[[ SUPPLIED PASSAGE open ]]
So I asked the question to the group: Is this Legal? The answer surprised me.

John Vottero:
You don’t redistribute iexpress.exe, you redistribute the output of iexpress.exe. I still don’t know if that’s legal.


Wow... splitting hairs, acknowledging that the legality is uknown, yet recommending it's use for packaging an MSI. The conversation continued and it seems that IExpress.exe has leaked out of the IEAK and is now part of Windows itself.

It still seems strange, it's still not a good enough bootstrapper to support my needs, but I'm starting to feel safer about using IExpress.exe. Partly because of a TechNet article that described using IExpress.exe to compress some files and add to cmdlines.txt for a sysprep postinstall step.

I guess it's ok to use, but still a strange road to get here.

Interesting and Uninteresting Comments

I enable anonymous comments on my blog because I understand there are times that people have interesting things to add to the discussion and they either don’t want to be bothered to register an account or perhaps they just want to remain anonymous. Sadly this sometimes means I get rather uninteresting ( aka rude ) comments from anonymous users that must be moderated. Most of these negative comments seem to originate from a particularly hateful person a certain company in Bedford, MA ( remember, YOU are not really anonymous on the Internet ) but I digress. The real purpose today is to touch on an interesting question an anonymous reader asked:

Very interesting, Chris. Did the question of business ethics come up at all? InstallAware has had some really bad press recently...caught stealing other installer website designs, then using those situations to showboat, which seems a bit dirty. It would be interesting to hear what Sinan had to say about that in person that would convince you he was worth spending 5 hours with.

That's a very fair question. When Sinan first emailed me I have to admit I almost felt like turning down the invitation to get together. When I mentioned it to my wife she remembered the `oops they did it again` and `all’s fair in marketing and war` threads and got very concerned that I was meeting with Sinan and worse, was I considering working for them instead of Macrovision?
[[ SUPPLIED PASSAGE closed ]]
[[ LISTED ENTRIES open ]]
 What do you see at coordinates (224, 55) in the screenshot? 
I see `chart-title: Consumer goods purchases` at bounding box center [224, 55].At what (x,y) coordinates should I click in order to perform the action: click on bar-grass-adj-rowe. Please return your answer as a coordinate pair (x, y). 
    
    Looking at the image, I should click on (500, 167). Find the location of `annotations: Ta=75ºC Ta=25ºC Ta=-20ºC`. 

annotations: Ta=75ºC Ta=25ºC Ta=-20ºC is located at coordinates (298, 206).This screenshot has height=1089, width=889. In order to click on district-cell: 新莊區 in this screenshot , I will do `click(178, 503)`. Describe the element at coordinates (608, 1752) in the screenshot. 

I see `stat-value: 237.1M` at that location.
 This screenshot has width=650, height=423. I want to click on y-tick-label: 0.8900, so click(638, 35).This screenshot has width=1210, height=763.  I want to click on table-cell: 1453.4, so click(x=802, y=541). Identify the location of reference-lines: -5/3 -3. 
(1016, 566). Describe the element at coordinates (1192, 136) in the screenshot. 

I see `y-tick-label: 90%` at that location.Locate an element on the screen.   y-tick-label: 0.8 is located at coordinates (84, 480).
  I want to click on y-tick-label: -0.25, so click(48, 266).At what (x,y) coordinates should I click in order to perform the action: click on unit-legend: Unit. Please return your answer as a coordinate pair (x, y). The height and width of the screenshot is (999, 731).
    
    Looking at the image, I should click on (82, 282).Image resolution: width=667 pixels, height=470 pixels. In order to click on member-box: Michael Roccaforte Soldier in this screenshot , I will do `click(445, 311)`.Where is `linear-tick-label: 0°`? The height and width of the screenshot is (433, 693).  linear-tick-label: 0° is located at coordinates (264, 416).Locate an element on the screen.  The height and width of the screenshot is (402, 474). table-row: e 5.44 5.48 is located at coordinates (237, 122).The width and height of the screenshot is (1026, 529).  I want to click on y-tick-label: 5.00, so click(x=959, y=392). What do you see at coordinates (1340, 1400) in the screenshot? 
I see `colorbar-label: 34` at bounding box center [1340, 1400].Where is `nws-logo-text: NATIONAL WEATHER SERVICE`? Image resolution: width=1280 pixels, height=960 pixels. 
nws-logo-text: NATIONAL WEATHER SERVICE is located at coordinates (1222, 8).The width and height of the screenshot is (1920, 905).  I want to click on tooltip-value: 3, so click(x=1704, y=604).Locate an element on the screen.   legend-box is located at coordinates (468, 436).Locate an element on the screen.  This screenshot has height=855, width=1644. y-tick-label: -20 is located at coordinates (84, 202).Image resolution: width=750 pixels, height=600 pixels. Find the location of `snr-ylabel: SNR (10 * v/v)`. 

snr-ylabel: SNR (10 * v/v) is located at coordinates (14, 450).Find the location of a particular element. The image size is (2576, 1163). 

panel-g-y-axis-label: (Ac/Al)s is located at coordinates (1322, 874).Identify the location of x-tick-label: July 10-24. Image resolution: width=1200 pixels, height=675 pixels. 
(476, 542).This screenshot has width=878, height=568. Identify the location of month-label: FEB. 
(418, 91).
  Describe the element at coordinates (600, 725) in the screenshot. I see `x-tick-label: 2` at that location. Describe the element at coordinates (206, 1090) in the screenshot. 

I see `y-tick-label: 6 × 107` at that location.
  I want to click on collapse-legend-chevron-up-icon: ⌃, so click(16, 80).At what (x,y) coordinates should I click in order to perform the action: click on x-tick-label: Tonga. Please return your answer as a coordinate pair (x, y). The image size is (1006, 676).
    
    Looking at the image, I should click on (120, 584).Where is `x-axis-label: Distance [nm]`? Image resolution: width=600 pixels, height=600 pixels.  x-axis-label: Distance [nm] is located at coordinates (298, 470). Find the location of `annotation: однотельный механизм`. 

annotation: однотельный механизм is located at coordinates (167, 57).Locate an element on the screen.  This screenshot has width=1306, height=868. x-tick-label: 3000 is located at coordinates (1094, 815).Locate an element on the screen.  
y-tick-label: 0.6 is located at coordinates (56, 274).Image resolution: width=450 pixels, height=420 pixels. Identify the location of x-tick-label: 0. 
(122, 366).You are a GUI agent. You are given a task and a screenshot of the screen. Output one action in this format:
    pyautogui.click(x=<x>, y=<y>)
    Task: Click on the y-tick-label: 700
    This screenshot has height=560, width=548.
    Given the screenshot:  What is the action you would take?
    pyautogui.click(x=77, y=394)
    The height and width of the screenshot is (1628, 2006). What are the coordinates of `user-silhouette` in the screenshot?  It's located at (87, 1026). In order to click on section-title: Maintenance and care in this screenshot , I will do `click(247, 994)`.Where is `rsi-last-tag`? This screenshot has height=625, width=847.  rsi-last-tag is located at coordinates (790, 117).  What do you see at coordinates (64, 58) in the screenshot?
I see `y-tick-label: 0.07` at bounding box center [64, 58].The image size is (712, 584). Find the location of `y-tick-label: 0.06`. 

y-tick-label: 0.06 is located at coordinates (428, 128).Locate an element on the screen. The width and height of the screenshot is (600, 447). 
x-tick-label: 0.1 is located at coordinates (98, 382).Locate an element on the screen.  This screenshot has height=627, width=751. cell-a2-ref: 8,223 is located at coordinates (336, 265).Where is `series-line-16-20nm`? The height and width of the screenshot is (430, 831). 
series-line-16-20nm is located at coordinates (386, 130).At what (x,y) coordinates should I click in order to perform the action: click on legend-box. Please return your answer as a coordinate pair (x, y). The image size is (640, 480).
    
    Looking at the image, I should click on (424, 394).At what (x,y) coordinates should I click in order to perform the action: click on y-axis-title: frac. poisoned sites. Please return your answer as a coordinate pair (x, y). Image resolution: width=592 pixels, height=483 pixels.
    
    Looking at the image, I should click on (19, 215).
[[ LISTED ENTRIES closed ]]
● PROBLEM STATEMENT
How would you render this sentence from the blog post in Spanish: "I guess it's ok to use, but still a strange road to get here."

● SOLUTION TO THIS PROBLEM
Supongo que está bien usarlo, pero sigue siendo un camino extraño para llegar hasta aquí.